▶ **Goal of the exercise**
Extract every line of the records below and reproduce each one verbatim, with no changes.

▶ **Given records**
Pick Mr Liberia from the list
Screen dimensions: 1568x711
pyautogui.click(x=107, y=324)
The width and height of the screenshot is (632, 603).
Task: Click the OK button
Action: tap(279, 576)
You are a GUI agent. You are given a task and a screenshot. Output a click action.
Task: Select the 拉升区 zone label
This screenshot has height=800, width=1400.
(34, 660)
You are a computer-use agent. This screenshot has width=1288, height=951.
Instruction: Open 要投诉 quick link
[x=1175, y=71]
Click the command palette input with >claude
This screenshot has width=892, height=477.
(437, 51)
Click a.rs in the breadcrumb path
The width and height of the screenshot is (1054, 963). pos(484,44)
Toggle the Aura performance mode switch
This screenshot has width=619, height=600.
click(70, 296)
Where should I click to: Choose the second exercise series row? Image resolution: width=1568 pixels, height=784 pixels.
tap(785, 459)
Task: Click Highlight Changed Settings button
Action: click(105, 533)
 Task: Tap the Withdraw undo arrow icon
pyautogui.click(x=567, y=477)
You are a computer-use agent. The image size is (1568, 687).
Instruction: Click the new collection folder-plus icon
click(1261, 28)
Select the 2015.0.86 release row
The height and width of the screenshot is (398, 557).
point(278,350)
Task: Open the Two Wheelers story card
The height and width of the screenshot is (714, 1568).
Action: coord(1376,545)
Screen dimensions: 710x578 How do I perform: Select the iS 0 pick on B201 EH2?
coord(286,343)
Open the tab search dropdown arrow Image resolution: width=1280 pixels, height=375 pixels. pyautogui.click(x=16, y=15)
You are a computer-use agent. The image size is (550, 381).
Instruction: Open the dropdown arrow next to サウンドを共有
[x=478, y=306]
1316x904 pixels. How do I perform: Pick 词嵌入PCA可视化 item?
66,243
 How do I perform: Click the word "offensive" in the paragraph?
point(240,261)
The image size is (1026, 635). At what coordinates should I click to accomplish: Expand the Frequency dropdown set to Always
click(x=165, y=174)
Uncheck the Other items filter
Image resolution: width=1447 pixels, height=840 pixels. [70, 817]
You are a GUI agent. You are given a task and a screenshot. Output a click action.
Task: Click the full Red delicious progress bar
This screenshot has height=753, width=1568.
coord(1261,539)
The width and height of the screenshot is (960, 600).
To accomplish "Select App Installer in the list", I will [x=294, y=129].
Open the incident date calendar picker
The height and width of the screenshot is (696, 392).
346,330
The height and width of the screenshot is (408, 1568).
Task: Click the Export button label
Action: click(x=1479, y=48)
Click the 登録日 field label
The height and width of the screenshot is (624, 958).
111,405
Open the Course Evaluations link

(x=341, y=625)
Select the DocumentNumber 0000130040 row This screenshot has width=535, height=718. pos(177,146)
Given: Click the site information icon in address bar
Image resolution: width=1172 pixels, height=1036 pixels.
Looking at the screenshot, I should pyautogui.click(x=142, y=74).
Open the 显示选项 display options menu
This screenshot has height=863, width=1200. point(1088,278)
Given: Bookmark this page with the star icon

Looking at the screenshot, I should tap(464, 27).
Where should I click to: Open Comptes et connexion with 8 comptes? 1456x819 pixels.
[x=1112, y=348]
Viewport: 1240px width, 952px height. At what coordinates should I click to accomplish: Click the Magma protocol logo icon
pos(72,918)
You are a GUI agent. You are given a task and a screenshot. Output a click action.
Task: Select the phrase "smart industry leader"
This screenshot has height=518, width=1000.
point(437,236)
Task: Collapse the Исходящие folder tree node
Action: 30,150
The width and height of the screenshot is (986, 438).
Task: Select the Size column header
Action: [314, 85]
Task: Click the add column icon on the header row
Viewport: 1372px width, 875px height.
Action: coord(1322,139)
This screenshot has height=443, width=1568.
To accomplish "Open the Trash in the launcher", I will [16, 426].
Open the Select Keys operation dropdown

▶ **Exercise output**
Pick Mr Liberia from the list
Screen dimensions: 1568x711
pyautogui.click(x=107, y=324)
The width and height of the screenshot is (632, 603).
Task: Click the OK button
Action: tap(279, 576)
You are a GUI agent. You are given a task and a screenshot. Output a click action.
Task: Select the 拉升区 zone label
This screenshot has height=800, width=1400.
(34, 660)
You are a computer-use agent. This screenshot has width=1288, height=951.
Instruction: Open 要投诉 quick link
[x=1175, y=71]
Click the command palette input with >claude
This screenshot has width=892, height=477.
(437, 51)
Click a.rs in the breadcrumb path
The width and height of the screenshot is (1054, 963). pos(484,44)
Toggle the Aura performance mode switch
This screenshot has width=619, height=600.
click(70, 296)
Where should I click to: Choose the second exercise series row? Image resolution: width=1568 pixels, height=784 pixels.
tap(785, 459)
Task: Click Highlight Changed Settings button
Action: click(105, 533)
 Task: Tap the Withdraw undo arrow icon
pyautogui.click(x=567, y=477)
You are a computer-use agent. The image size is (1568, 687).
Instruction: Click the new collection folder-plus icon
click(1261, 28)
Select the 2015.0.86 release row
The height and width of the screenshot is (398, 557).
point(278,350)
Task: Open the Two Wheelers story card
The height and width of the screenshot is (714, 1568).
Action: coord(1376,545)
Screen dimensions: 710x578 How do I perform: Select the iS 0 pick on B201 EH2?
coord(286,343)
Open the tab search dropdown arrow Image resolution: width=1280 pixels, height=375 pixels. pyautogui.click(x=16, y=15)
You are a computer-use agent. The image size is (550, 381).
Instruction: Open the dropdown arrow next to サウンドを共有
[x=478, y=306]
1316x904 pixels. How do I perform: Pick 词嵌入PCA可视化 item?
66,243
 How do I perform: Click the word "offensive" in the paragraph?
point(240,261)
The image size is (1026, 635). At what coordinates should I click to accomplish: Expand the Frequency dropdown set to Always
click(x=165, y=174)
Uncheck the Other items filter
Image resolution: width=1447 pixels, height=840 pixels. [70, 817]
You are a GUI agent. You are given a task and a screenshot. Output a click action.
Task: Click the full Red delicious progress bar
This screenshot has height=753, width=1568.
coord(1261,539)
The width and height of the screenshot is (960, 600).
To accomplish "Select App Installer in the list", I will [x=294, y=129].
Open the incident date calendar picker
The height and width of the screenshot is (696, 392).
346,330
The height and width of the screenshot is (408, 1568).
Task: Click the Export button label
Action: click(x=1479, y=48)
Click the 登録日 field label
The height and width of the screenshot is (624, 958).
111,405
Open the Course Evaluations link

(x=341, y=625)
Select the DocumentNumber 0000130040 row This screenshot has width=535, height=718. pos(177,146)
Given: Click the site information icon in address bar
Image resolution: width=1172 pixels, height=1036 pixels.
Looking at the screenshot, I should pyautogui.click(x=142, y=74).
Open the 显示选项 display options menu
This screenshot has height=863, width=1200. point(1088,278)
Given: Bookmark this page with the star icon

Looking at the screenshot, I should tap(464, 27).
Where should I click to: Open Comptes et connexion with 8 comptes? 1456x819 pixels.
[x=1112, y=348]
Viewport: 1240px width, 952px height. At what coordinates should I click to accomplish: Click the Magma protocol logo icon
pos(72,918)
You are a GUI agent. You are given a task and a screenshot. Output a click action.
Task: Select the phrase "smart industry leader"
This screenshot has height=518, width=1000.
point(437,236)
Task: Collapse the Исходящие folder tree node
Action: 30,150
The width and height of the screenshot is (986, 438).
Task: Select the Size column header
Action: [314, 85]
Task: Click the add column icon on the header row
Viewport: 1372px width, 875px height.
Action: coord(1322,139)
This screenshot has height=443, width=1568.
To accomplish "Open the Trash in the launcher", I will [16, 426].
Open the Select Keys operation dropdown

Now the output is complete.